Fremont Shield-Bearing Warrior Petroglyph, Moab, Utah

Fremont Shield-Bearing Warrior Petroglyph, Moab, Utah

In contrast to Turner’s theory, Novak and Kollmann tentatively propose that this is perhaps an example of a behavior diffusing from the Anasazi to the Fremont and perhaps acquiring new meanings along the way. This would certainly not be a surprise, given all the other behaviors that appear to have undergone the same process. They note the prominence of warrior motifs in Fremont rock art as context for violence within Fremont society. Finally, they situate the evidence for violence among the Fremont within a pattern of rising violence in the Southwest in general:

Escalated violence within the American Southwest around AD 1000 is apparent, and this violence appears to have reached further north than previously identified. What we may be seeing in the Anasazi Culture Area is perhaps merely the culmination of widespread and endemic warfare. Fortification of Anasazi villages, evidence of numerous trauma deaths, and the butchering of men, women, and children imply more than simply accusations of witchcraft. Violence between neighbours can be vicious, and real and imagined atrocities often accompany this conflict.

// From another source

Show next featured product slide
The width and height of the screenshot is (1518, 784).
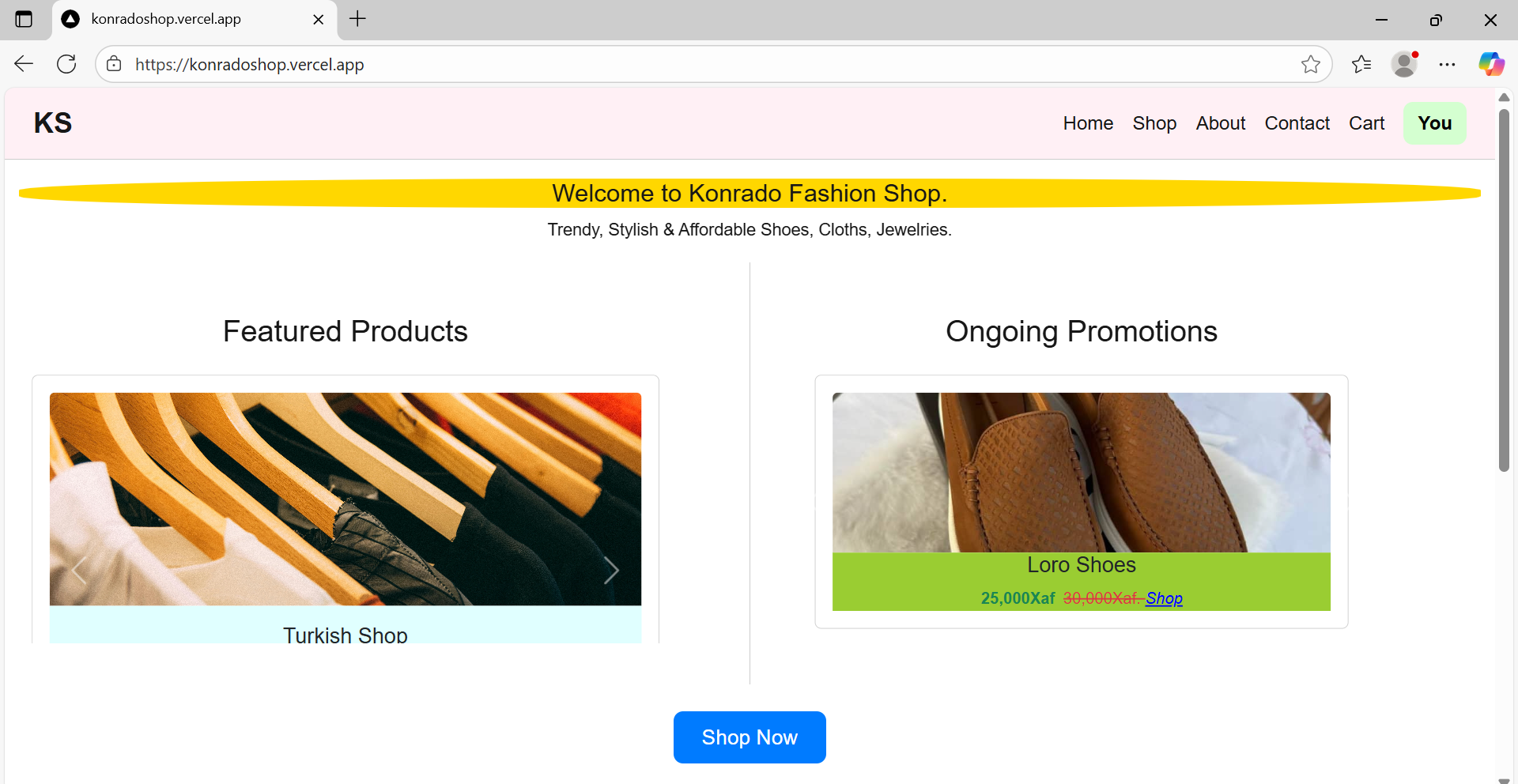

Fair enough in terms of explaining these specific assemblages, but from a broader southwestern perspective this looks a little odd. Escalated violence around AD 1000? In most of the Southwest the period from about 1000 to 1150 is actually considered remarkably peaceful, and in the Chaco area this is sometimes explained as some sort of “Pax Chaco” in which the influence of Chaco led to a period of widespread peace. (It is hard to say which way the causation goes, however; maybe the peace was instead a necessary condition for the rise of Chaco in the first place.) Obviously this is in contrast to Turner’s interpretation of the rise of Chaco as involving widespread war and cannibalism in a Mesoamerican fashion, but that interpretation has basically no support in the archaeological record. Almost all of the well-dated and firmly established cannibalism assemblages date to AD 1150 or later, and the earlier ones are generally earlier than AD 900 and date to an earlier period of extensive evidence for warfare and violence.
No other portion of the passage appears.